Farmers' National Bank of Claysville recovered a judgment for $4,000.15 against John A. Howard, William C. Handlan, and Samuel W. Harper, three several indorsers upon a negotiable note made by the National Telephone Company of West Virginia, payable to its own order, and indorsed by it to said Howard; and defendants have brought the case here on writ of error.

It is insisted that the demurrer to the declaration should have been sustained for the reasons that (1) the declaration does not aver nonpayment by the maker of the note, and (2) because it does not show title in plaintiff. But we do not think these objections are valid. The maker of the note, who is also payee and first indorser, is not a party to the action. It is against the three several indorsers only. The making of a negotiable note, and each subsequent indorsement and transfer thereof constitute separate promises or undertakings, and formerly the holder's remedy was against the maker and indorsers separately. He could bring several suits at the same time, but, of course, was entitled to but one satisfaction. 3 Min. Inst. 441; 2 Dan. Neg. Inst (5th Ed.)§ 1203. But by virtue of statute, section 11, c. 99, Code 1906, he is now permitted to sue the maker and the several indorsers, or any intermediate number of them jointly. The giving of the right thus to sue and obtain a joint judgment, however, does not create joint promises of the several undertakings of the maker and indorsers; the nature of such undertakings remains the same as at common law. The statute, which relates to the remedy only, simply permits a joint action to be brought on separate and distinct promises.
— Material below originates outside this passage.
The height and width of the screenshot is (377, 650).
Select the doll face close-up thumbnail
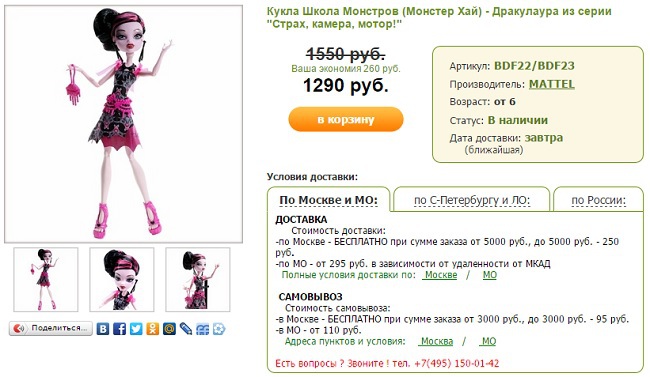coord(121,280)
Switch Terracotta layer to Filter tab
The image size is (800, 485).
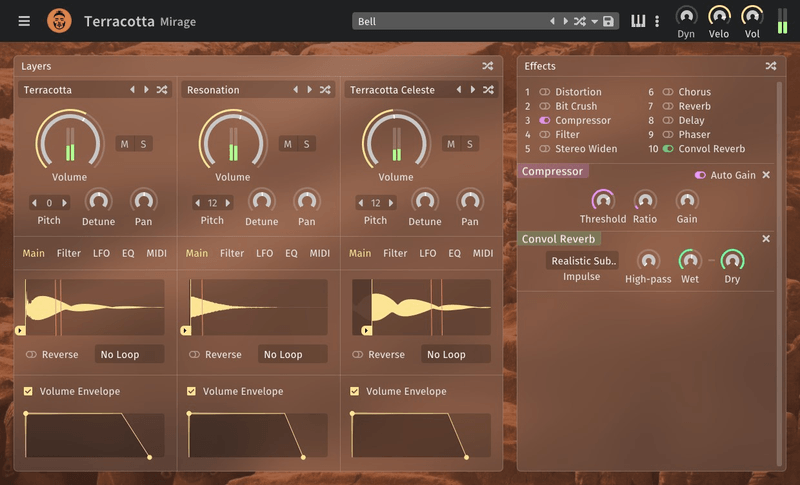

In the present case the maker of the note is not sued; its promise to pay is only the inducement to the promises declared on, and hence it was not necessary to aver nonpayment by the maker; the breach of its promise was not a material matter. It was only necessary to aver a breach of the promise, or promises, sued on, which are the implied promises of the several indorsers. Reynolds v. Hurst, 18 W.Va. 648; 14 Enc. Pl. & Pr. 545; Page v. Snow, 18 Mo. 126; Perkins v. Conley, 4 Blackf. (Ind.) 187. The breach, constituting the cause of action in the present case, consists in the failure of the three several indorsers who are sued, to pay; and that is sufficiently averred. The promise of the maker is not sued on and, therefore, its breach need not be averred. 1 Chitty, Pl. 332, 333.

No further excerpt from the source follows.